*** Source material

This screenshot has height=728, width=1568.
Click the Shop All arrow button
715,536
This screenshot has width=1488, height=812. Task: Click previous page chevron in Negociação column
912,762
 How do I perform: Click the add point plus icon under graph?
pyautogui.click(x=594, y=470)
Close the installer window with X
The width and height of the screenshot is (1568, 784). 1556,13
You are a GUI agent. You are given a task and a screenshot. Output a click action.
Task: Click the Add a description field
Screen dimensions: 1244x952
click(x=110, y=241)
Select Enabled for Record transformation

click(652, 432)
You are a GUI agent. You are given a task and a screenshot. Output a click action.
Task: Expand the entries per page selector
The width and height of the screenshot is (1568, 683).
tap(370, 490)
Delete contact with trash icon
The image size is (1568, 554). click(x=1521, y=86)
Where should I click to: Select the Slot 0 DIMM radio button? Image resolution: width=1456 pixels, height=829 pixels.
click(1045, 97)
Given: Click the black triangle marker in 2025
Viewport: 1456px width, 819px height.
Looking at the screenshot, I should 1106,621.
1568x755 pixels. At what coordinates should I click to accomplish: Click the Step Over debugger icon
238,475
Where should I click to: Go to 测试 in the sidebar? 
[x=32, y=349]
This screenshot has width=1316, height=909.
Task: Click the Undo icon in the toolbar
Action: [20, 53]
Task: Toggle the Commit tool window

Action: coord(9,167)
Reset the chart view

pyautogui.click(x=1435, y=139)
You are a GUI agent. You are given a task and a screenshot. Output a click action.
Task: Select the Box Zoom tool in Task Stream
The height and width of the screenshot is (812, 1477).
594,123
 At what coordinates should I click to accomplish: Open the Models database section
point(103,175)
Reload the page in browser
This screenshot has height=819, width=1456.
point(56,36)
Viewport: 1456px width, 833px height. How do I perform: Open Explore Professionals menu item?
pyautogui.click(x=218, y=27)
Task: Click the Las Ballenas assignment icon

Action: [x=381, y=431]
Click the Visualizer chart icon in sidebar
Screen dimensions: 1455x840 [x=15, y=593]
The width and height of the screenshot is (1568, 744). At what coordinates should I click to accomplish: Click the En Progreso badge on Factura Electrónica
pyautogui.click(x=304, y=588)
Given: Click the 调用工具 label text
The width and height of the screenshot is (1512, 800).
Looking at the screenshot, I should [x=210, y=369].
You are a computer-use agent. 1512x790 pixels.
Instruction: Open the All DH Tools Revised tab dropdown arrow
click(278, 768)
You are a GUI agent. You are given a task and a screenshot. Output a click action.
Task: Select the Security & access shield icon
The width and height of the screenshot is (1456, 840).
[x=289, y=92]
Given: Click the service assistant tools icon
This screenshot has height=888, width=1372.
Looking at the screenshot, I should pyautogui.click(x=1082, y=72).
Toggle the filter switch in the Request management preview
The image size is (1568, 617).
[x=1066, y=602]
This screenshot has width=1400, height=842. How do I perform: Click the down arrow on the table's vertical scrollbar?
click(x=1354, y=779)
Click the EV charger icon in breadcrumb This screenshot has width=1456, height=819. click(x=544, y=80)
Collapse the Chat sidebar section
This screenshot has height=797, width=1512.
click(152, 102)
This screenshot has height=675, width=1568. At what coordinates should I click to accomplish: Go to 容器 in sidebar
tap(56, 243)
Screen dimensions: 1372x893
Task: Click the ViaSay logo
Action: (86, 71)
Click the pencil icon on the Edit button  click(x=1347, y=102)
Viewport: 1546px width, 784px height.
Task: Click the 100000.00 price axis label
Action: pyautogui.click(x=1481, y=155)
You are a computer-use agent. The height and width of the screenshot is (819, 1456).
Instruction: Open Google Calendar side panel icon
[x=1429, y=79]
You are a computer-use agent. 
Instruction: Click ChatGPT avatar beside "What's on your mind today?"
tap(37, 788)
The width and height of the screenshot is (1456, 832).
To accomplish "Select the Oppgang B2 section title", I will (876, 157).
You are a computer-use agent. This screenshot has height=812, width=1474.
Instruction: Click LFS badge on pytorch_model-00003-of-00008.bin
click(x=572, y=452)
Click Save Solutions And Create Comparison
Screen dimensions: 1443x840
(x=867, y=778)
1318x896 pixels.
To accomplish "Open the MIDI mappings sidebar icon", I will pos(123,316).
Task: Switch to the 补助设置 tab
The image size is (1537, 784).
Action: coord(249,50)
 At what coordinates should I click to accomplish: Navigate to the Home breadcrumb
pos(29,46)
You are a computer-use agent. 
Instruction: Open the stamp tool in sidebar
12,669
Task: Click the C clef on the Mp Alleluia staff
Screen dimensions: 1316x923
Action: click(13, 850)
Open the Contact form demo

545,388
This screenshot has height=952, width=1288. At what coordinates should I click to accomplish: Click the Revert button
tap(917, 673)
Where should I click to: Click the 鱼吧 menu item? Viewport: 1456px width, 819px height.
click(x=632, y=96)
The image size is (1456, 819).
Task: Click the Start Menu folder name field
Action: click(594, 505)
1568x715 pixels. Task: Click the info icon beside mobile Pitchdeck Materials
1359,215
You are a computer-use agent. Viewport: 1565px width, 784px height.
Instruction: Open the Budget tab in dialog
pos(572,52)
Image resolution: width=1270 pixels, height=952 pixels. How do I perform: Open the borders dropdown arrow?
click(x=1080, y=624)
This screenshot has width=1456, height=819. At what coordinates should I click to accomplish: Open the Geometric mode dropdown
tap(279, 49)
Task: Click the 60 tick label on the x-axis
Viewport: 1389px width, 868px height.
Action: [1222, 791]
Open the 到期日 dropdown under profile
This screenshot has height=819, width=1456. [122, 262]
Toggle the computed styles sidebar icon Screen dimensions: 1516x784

******

*What you have to do:*
Your task is to find each line in the entries that contains the string "will" and copy it.

*Reply to the task:*
To accomplish "Select the Oppgang B2 section title", I will (876, 157).
To accomplish "Open the MIDI mappings sidebar icon", I will pos(123,316).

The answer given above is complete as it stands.